There isn't a uniform benefits system, either, with nations such as Hungary offering little compared with Germany and Sweden. Acceptance rates also vary dramatically. Hungary, for instance, is granting asylum to only a fraction of 1 percent of applicants, according to UNHCR. Germany, meanwhile, has a nearly 40 percent acceptance rate - and almost 90 percent for Syrians.

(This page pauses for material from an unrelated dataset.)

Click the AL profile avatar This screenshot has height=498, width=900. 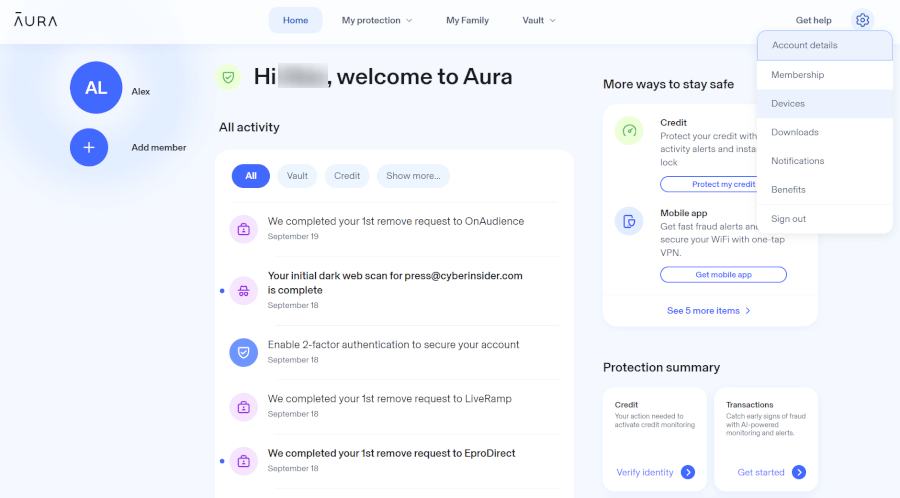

At this point the floodgates of European sympathy opened, and Germany declared that it would accept 800,000 fugitives, including many from the world's most brutal war zones. From a security standpoint it is foolhardy in the extreme: 250,000 people have died in Syria's civil war since 2011 because other people killed them, mostly with small arms or improvised explosives (such as the government's notorious "barrel bombs"). Such killing is a labor-intensive affair, and requires the participation of many thousands of killers. It is isn't only that ISIS (and other jihadists) are able to smuggle to Europe as many of their operatives as they care to, as ISIS itself purportedly boasts. The refugee population itself is flush with killers from both sides fleeing the war. The presence of small children does not obviate this; killers have families, too.
The Arab Gulf States accept very few Syrian refugees out of security concerns which are entirely legitimate. Thousands of Syrian migrants fought either with the Assad regime (allied to Iran, the nemesis of the Sunni Gulf States) or ISIS and al-Qaeda (which want to overthrow the Saudi monarchy).
The social pathologies that this brutal and brutalized population bring Europe will change Germany in a predictably nasty way. Even worse, the open door policy will attract an order of magnitude more such refugees, as the Interior Minister of the State of Bavaria, Joachim Herrmann, warned yesterday. To no avail: Germans have spent the past seventy years feeling badly about themselves and are determined to take this opportunity to feel good about themselves.
The refugees have given the Germans the sort of frisson of good feeling that one gets from adopting a stray puppy. This one redemptive act, they seem to believe, compensates for the country's criminal behavior during the middle of the past century. It is one thing to take in one stray, however, and quite another to find a pack of hungry dogs baying at one's door. At that point one calls the dog-catcher.